> _TASK GOAL_:
Read the data and repeat it in full, exactly.

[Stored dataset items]
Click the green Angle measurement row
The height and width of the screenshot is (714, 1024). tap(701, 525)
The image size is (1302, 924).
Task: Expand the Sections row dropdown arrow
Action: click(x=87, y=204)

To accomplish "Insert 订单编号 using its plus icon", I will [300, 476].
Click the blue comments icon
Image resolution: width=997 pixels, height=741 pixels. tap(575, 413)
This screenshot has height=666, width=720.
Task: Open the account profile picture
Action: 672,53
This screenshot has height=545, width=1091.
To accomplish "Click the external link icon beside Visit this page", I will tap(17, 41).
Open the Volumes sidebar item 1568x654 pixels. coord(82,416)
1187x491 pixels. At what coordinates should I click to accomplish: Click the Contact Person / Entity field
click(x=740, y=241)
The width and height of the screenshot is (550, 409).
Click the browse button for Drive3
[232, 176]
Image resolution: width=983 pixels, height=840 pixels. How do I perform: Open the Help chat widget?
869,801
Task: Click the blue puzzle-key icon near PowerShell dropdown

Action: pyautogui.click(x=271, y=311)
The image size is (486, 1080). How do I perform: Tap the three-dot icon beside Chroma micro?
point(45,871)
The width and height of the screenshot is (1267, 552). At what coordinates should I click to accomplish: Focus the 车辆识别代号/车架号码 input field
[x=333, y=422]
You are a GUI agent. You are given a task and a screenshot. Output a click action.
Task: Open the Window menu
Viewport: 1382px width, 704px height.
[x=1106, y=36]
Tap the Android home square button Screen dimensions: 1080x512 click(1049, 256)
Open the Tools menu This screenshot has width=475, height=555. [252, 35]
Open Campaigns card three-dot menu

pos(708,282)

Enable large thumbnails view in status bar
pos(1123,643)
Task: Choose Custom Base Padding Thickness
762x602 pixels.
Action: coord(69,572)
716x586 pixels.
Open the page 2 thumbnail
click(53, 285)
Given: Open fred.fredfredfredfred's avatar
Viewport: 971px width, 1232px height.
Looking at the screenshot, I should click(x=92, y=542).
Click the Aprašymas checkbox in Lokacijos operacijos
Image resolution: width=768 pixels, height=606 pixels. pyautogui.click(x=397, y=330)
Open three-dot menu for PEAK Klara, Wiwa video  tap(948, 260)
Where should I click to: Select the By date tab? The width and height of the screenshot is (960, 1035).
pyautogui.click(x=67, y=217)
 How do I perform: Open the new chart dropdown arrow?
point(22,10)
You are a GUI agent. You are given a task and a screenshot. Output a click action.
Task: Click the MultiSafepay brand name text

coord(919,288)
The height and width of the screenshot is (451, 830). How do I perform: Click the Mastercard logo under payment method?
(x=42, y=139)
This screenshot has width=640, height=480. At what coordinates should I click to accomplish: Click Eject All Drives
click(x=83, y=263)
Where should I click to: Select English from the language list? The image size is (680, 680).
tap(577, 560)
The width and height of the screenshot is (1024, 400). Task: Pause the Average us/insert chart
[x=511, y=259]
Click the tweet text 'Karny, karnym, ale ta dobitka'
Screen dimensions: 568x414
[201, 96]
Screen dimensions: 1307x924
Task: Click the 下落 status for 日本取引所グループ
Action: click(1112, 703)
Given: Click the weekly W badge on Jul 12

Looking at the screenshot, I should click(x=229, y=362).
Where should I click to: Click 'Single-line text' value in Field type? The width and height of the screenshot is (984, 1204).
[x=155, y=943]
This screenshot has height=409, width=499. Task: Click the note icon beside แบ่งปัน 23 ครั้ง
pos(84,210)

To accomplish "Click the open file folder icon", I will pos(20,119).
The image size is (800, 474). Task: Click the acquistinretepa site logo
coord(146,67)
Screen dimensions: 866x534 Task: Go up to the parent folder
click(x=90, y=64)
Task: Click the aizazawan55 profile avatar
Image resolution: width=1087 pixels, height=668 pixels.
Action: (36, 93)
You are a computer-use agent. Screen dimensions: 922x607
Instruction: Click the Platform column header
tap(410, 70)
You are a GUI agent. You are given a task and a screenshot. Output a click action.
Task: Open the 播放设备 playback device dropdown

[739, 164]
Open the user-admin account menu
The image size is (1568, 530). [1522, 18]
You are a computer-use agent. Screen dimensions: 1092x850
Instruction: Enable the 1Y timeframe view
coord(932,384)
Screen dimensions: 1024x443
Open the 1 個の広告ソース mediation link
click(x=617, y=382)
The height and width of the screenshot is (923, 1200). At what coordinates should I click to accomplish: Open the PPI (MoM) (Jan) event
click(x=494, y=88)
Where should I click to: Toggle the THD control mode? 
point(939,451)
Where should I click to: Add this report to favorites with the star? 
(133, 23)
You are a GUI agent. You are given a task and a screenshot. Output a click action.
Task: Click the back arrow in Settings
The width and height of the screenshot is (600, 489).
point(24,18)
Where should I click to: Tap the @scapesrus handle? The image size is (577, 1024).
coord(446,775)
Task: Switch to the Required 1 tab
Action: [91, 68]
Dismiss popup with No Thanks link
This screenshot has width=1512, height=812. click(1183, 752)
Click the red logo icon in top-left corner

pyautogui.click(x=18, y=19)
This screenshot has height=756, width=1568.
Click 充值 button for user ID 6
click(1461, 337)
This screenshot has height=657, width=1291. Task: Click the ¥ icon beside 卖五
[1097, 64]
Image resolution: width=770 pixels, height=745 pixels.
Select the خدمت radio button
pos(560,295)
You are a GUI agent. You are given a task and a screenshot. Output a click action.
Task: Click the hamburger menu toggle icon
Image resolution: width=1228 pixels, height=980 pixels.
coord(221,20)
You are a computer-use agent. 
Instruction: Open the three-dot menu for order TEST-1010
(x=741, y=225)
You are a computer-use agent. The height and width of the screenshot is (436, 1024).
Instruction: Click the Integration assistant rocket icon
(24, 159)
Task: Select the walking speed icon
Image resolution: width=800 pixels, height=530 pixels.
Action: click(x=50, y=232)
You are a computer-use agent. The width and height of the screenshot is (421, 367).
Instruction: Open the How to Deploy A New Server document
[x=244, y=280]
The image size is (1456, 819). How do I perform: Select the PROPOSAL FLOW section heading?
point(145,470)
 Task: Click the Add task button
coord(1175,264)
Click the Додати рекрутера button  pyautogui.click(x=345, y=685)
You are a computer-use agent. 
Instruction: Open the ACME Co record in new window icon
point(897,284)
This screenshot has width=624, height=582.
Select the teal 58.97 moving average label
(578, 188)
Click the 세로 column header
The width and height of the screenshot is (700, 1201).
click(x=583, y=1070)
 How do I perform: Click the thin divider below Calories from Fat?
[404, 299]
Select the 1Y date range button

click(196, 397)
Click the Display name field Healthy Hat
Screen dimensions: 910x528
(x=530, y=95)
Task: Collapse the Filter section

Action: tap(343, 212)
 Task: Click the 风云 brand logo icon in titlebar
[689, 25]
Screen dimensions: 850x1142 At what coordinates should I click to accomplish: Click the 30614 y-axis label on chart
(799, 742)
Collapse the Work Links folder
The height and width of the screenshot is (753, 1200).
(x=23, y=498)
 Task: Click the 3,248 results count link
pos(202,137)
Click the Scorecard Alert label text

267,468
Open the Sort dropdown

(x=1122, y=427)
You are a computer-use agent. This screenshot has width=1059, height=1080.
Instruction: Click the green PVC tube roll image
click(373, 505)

> _TASK OUTPUT_:
Click the green Angle measurement row
The height and width of the screenshot is (714, 1024). tap(701, 525)
The image size is (1302, 924).
Task: Expand the Sections row dropdown arrow
Action: click(x=87, y=204)

To accomplish "Insert 订单编号 using its plus icon", I will [300, 476].
Click the blue comments icon
Image resolution: width=997 pixels, height=741 pixels. tap(575, 413)
This screenshot has height=666, width=720.
Task: Open the account profile picture
Action: 672,53
This screenshot has height=545, width=1091.
To accomplish "Click the external link icon beside Visit this page", I will tap(17, 41).
Open the Volumes sidebar item 1568x654 pixels. coord(82,416)
1187x491 pixels. At what coordinates should I click to accomplish: Click the Contact Person / Entity field
click(x=740, y=241)
The width and height of the screenshot is (550, 409).
Click the browse button for Drive3
[232, 176]
Image resolution: width=983 pixels, height=840 pixels. How do I perform: Open the Help chat widget?
869,801
Task: Click the blue puzzle-key icon near PowerShell dropdown

Action: pyautogui.click(x=271, y=311)
The image size is (486, 1080). How do I perform: Tap the three-dot icon beside Chroma micro?
point(45,871)
The width and height of the screenshot is (1267, 552). At what coordinates should I click to accomplish: Focus the 车辆识别代号/车架号码 input field
[x=333, y=422]
You are a GUI agent. You are given a task and a screenshot. Output a click action.
Task: Open the Window menu
Viewport: 1382px width, 704px height.
[x=1106, y=36]
Tap the Android home square button Screen dimensions: 1080x512 click(1049, 256)
Open the Tools menu This screenshot has width=475, height=555. [252, 35]
Open Campaigns card three-dot menu

pos(708,282)

Enable large thumbnails view in status bar
pos(1123,643)
Task: Choose Custom Base Padding Thickness
762x602 pixels.
Action: coord(69,572)
716x586 pixels.
Open the page 2 thumbnail
click(53, 285)
Given: Open fred.fredfredfredfred's avatar
Viewport: 971px width, 1232px height.
Looking at the screenshot, I should click(x=92, y=542).
Click the Aprašymas checkbox in Lokacijos operacijos
Image resolution: width=768 pixels, height=606 pixels. pyautogui.click(x=397, y=330)
Open three-dot menu for PEAK Klara, Wiwa video  tap(948, 260)
Where should I click to: Select the By date tab? The width and height of the screenshot is (960, 1035).
pyautogui.click(x=67, y=217)
 How do I perform: Open the new chart dropdown arrow?
point(22,10)
You are a GUI agent. You are given a task and a screenshot. Output a click action.
Task: Click the MultiSafepay brand name text

coord(919,288)
The height and width of the screenshot is (451, 830). How do I perform: Click the Mastercard logo under payment method?
(x=42, y=139)
This screenshot has width=640, height=480. At what coordinates should I click to accomplish: Click Eject All Drives
click(x=83, y=263)
Where should I click to: Select English from the language list? The image size is (680, 680).
tap(577, 560)
The width and height of the screenshot is (1024, 400). Task: Pause the Average us/insert chart
[x=511, y=259]
Click the tweet text 'Karny, karnym, ale ta dobitka'
Screen dimensions: 568x414
[201, 96]
Screen dimensions: 1307x924
Task: Click the 下落 status for 日本取引所グループ
Action: click(1112, 703)
Given: Click the weekly W badge on Jul 12

Looking at the screenshot, I should click(x=229, y=362).
Where should I click to: Click 'Single-line text' value in Field type? The width and height of the screenshot is (984, 1204).
[x=155, y=943]
This screenshot has height=409, width=499. Task: Click the note icon beside แบ่งปัน 23 ครั้ง
pos(84,210)

To accomplish "Click the open file folder icon", I will pos(20,119).
The image size is (800, 474). Task: Click the acquistinretepa site logo
coord(146,67)
Screen dimensions: 866x534 Task: Go up to the parent folder
click(x=90, y=64)
Task: Click the aizazawan55 profile avatar
Image resolution: width=1087 pixels, height=668 pixels.
Action: (36, 93)
You are a computer-use agent. Screen dimensions: 922x607
Instruction: Click the Platform column header
tap(410, 70)
You are a GUI agent. You are given a task and a screenshot. Output a click action.
Task: Open the 播放设备 playback device dropdown

[739, 164]
Open the user-admin account menu
The image size is (1568, 530). [1522, 18]
You are a computer-use agent. Screen dimensions: 1092x850
Instruction: Enable the 1Y timeframe view
coord(932,384)
Screen dimensions: 1024x443
Open the 1 個の広告ソース mediation link
click(x=617, y=382)
The height and width of the screenshot is (923, 1200). At what coordinates should I click to accomplish: Open the PPI (MoM) (Jan) event
click(x=494, y=88)
Where should I click to: Toggle the THD control mode? 
point(939,451)
Where should I click to: Add this report to favorites with the star? 
(133, 23)
You are a GUI agent. You are given a task and a screenshot. Output a click action.
Task: Click the back arrow in Settings
The width and height of the screenshot is (600, 489).
point(24,18)
Where should I click to: Tap the @scapesrus handle? The image size is (577, 1024).
coord(446,775)
Task: Switch to the Required 1 tab
Action: [91, 68]
Dismiss popup with No Thanks link
This screenshot has width=1512, height=812. click(1183, 752)
Click the red logo icon in top-left corner

pyautogui.click(x=18, y=19)
This screenshot has height=756, width=1568.
Click 充值 button for user ID 6
click(1461, 337)
This screenshot has height=657, width=1291. Task: Click the ¥ icon beside 卖五
[1097, 64]
Image resolution: width=770 pixels, height=745 pixels.
Select the خدمت radio button
pos(560,295)
You are a GUI agent. You are given a task and a screenshot. Output a click action.
Task: Click the hamburger menu toggle icon
Image resolution: width=1228 pixels, height=980 pixels.
coord(221,20)
You are a computer-use agent. 
Instruction: Open the three-dot menu for order TEST-1010
(x=741, y=225)
You are a computer-use agent. The height and width of the screenshot is (436, 1024).
Instruction: Click the Integration assistant rocket icon
(24, 159)
Task: Select the walking speed icon
Image resolution: width=800 pixels, height=530 pixels.
Action: click(x=50, y=232)
You are a computer-use agent. The width and height of the screenshot is (421, 367).
Instruction: Open the How to Deploy A New Server document
[x=244, y=280]
The image size is (1456, 819). How do I perform: Select the PROPOSAL FLOW section heading?
point(145,470)
 Task: Click the Add task button
coord(1175,264)
Click the Додати рекрутера button  pyautogui.click(x=345, y=685)
You are a computer-use agent. 
Instruction: Open the ACME Co record in new window icon
point(897,284)
This screenshot has width=624, height=582.
Select the teal 58.97 moving average label
(578, 188)
Click the 세로 column header
The width and height of the screenshot is (700, 1201).
click(x=583, y=1070)
 How do I perform: Click the thin divider below Calories from Fat?
[404, 299]
Select the 1Y date range button

click(196, 397)
Click the Display name field Healthy Hat
Screen dimensions: 910x528
(x=530, y=95)
Task: Collapse the Filter section

Action: tap(343, 212)
 Task: Click the 风云 brand logo icon in titlebar
[689, 25]
Screen dimensions: 850x1142 At what coordinates should I click to accomplish: Click the 30614 y-axis label on chart
(799, 742)
Collapse the Work Links folder
The height and width of the screenshot is (753, 1200).
(x=23, y=498)
 Task: Click the 3,248 results count link
pos(202,137)
Click the Scorecard Alert label text

267,468
Open the Sort dropdown

(x=1122, y=427)
You are a computer-use agent. This screenshot has width=1059, height=1080.
Instruction: Click the green PVC tube roll image
click(373, 505)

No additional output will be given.